January 28, 2014 — The Gagnon Cardiovascular Institute at Morristown Medical Center adopted a minimally invasive medical device to treat patients with severe aortic stenosis who are too ill or frail to have their aortic valves replaced trough traditional open-heart surgery.
The U.S. Food and Drug Administration (FDA) approved the CoreValve System after a clinical study. The Extreme Risk Study of the CoreValve U.S. Pivotal Trial involved 45 U.S. sites, including Morristown, N.J., and demonstrated low rates of common complications such as stroke and valve leakage.

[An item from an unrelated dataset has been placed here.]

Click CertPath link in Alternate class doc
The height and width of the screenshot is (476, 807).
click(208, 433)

A 79-year-old male with symptomatic severe aortic stenosis who was too ill to undergo traditional aortic valve replacement became third in the nation to receive a commercial CoreValve procedure at Morristown.

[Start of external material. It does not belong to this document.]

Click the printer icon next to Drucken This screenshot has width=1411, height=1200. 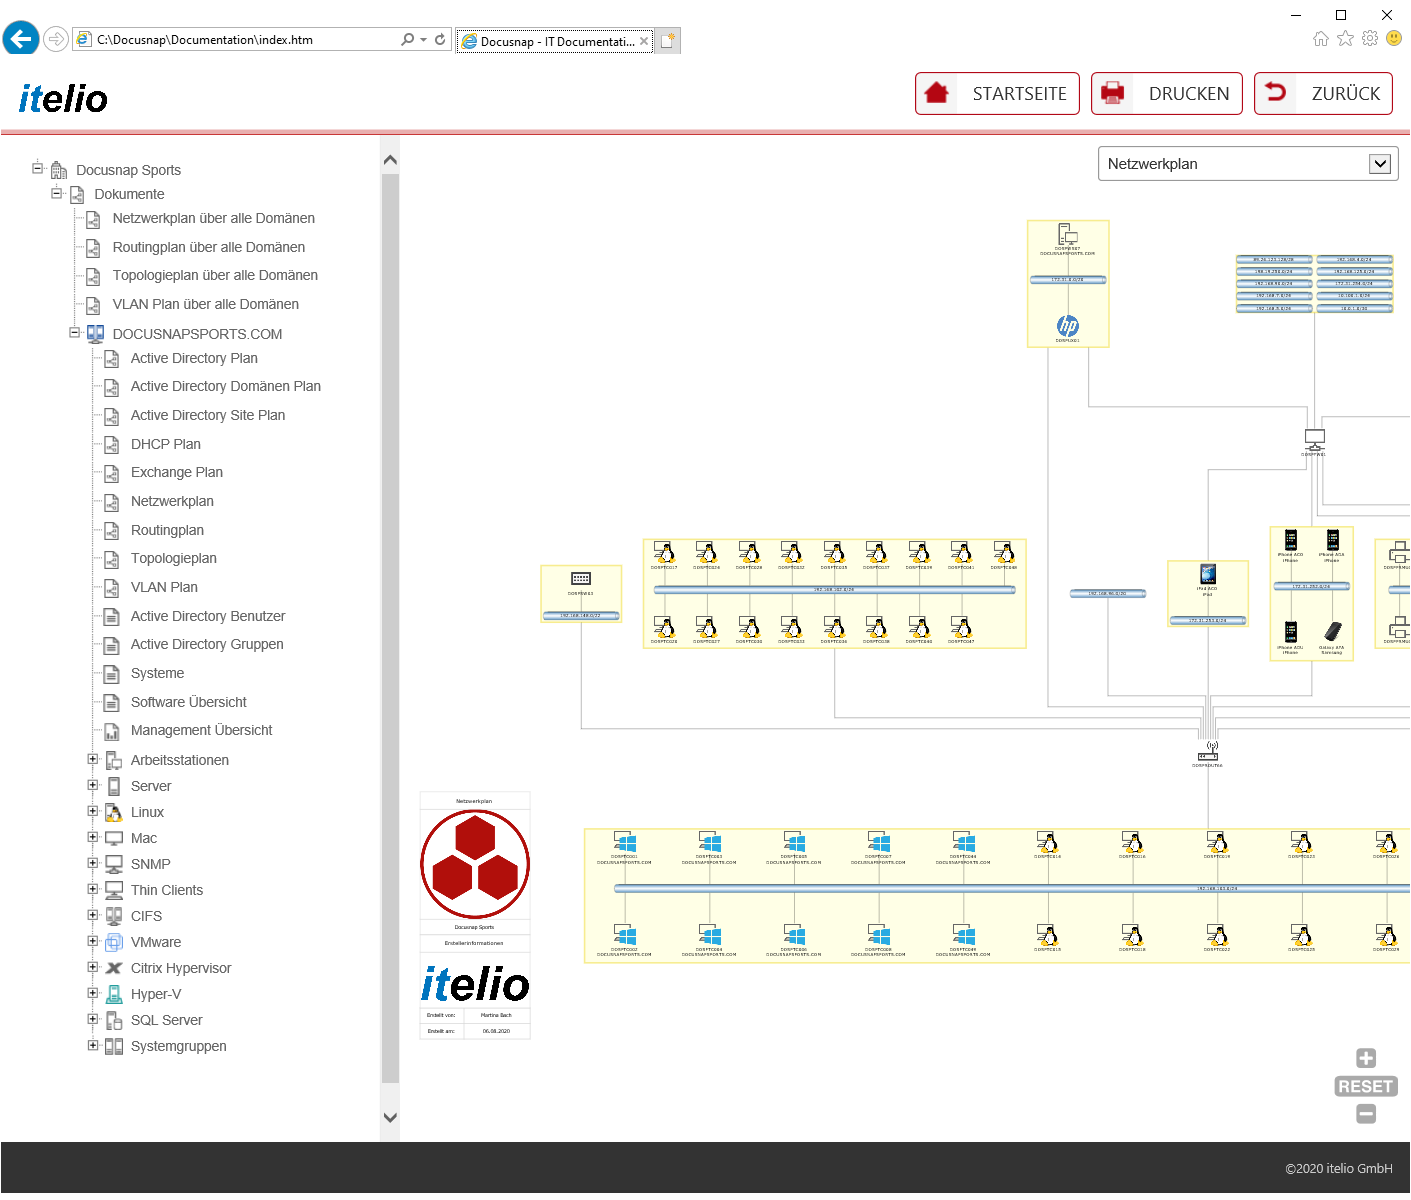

Most commonly, the CoreValve System is inserted into a patient via an artery in the leg and the physician guides it through the arteries into the heart at the site of the original aortic valve. Once in place, it takes over the original valve's function to ensure blood flows out of the heart efficiently and circulates throughout the body.

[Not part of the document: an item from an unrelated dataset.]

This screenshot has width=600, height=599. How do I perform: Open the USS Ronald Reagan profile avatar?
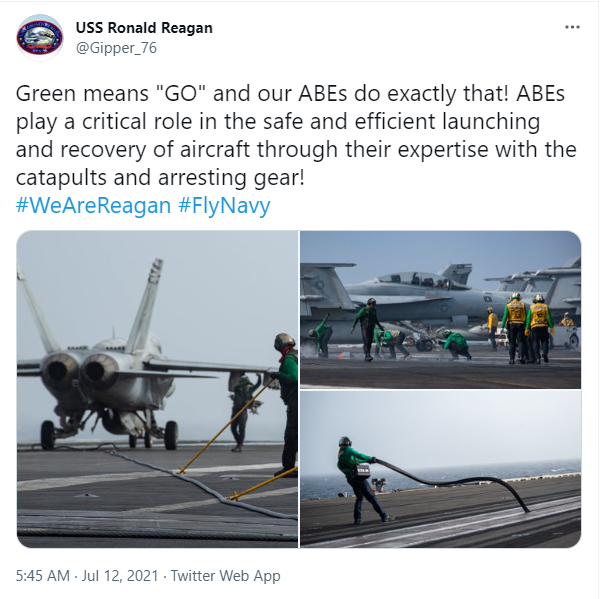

The design of the new device was developed to address needs of the transcatheter aortic valve replacement (TAVR) patient population, serving a broad spectrum of severe aortic stenosis patients. The CoreValve System is suitable for patients with native valves of nearly all sizes, and is delivered via a small delivery system, making it possible to treat patients with vascular systems that are small or difficult to navigate. Additionally, the CoreValve System enables physicians to deliver the device to the diseased valve in a controlled manner, allowing for accurate placement.